Task requirements
The result should be every line of the listing that contains "screenshot".

--- Material for the task Enclosed Below ---

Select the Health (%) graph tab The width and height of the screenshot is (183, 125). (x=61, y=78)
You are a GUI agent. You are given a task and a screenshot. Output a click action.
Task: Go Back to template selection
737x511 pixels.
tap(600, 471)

--- End of Enclosed Material for the task ---

Output of the exercise
Select the Health (%) graph tab The width and height of the screenshot is (183, 125). (x=61, y=78)
You are a GUI agent. You are given a task and a screenshot. Output a click action.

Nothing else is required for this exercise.